From our results, no death, no ischaemia-driven revascularisation and no emergency cardiac surgery was observed. Q-wave MI occurred in only one case because of the occlusion of the 2nd diagonal branch in a LAD-CTO antegrade approach. Compared with the normal frame protocol, the image obtained using the low frame rate protocol in this study was compromised a little. To overcome this limitation, the operators always performed tip injection to select the most promising interventional collateral channels for retrograde approach. With tip injection, most of the tiny collateral channels could be visualised clearly. In terms of procedure-related complications, vessel perforation contributed most to the total complications. After proper monitoring and treatment, there were no subsequent adverse events. However, the complications under the new radiation protocol should be carefully evaluated in larger studies. From the perspective of effectiveness, we scrutinised larger studies7,23-28 that quantified AK value in CTO-PCI (Table 6). Among these studies, the present study showed an excellent combination of high technical success rate and low radiation exposure from the low frame rate protocol. The levels of fluoroscopy time and contrast volume were also comparable. Nevertheless, we should also be aware of the different baseline characteristics among these studies, such as prior CABG. In this study, prior CABG was found in 3.6% of the patients, less than in western countries24. Obviously, a higher proportion of prior CABG was related to more calcification24, higher J-CTO score and lower success rates, hence the increased radiation exposure. Additionally, it should be pointed out that higher radiation dose was related to higher body mass index (BMI).

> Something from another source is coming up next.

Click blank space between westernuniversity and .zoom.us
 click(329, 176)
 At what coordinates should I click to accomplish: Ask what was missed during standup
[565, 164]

In order to make up for the lack of operators’ radiation dose, we designed a standardised phantom experiment to simulate the operators’ locations and assessed how much radiation dose reduction could be achieved from this protocol. Naturally, differences exist between the standard radiology experiment and real-world manipulation, but it can provide the basic test data for further attempts and studies. Also, in the real world, radiation dose is affected by many factors, such as the heterogeneity of patient characteristics (age, BMI, gender, etc.) and X-ray system manipulation (distance from radiation source to patient, height of intensifier, etc.). In these respects, a standardised test has its own advantages. The results showed a remarkable reduction (about 60%) using this new protocol. This could represent a very significant improvement for the world’s busy intervention centres, especially the high-volume CTO intervention centres.
Limitations
This study had several limitations. First, this study had a retrospective design and included a relatively small number of patients. However, it was innovative and one of the leading studies in this field. During the period of this study, only two X-ray systems were adjusted for the low frame rate protocol in our centre. We should acknowledge that selection bias due to the nature of the study design was present. Second, due to the lack of documentation of radiation dose, historical comparison with similar patients treated in the era before the dose reduction protocol could not be performed. Third, the single institution and single group design of this study mandates further multicentre validation of the results.
Conclusions
Our results provide the first evidence that it appears to be safe and feasible to carry out a low frame rate protocol for CTO-PCI.
Impact on daily practice By striking a good balance between imaging quality and reduction of radiation dose in the low frame rate protocol, there would be a great degree of radiation dose reduction for CTO-PCI staff and experts. |
Funding
This work was supported by Shanghai Sailing Program (No. 16YF1401600).
Conflict of interest statement
The authors have no conflicts of interest to declare.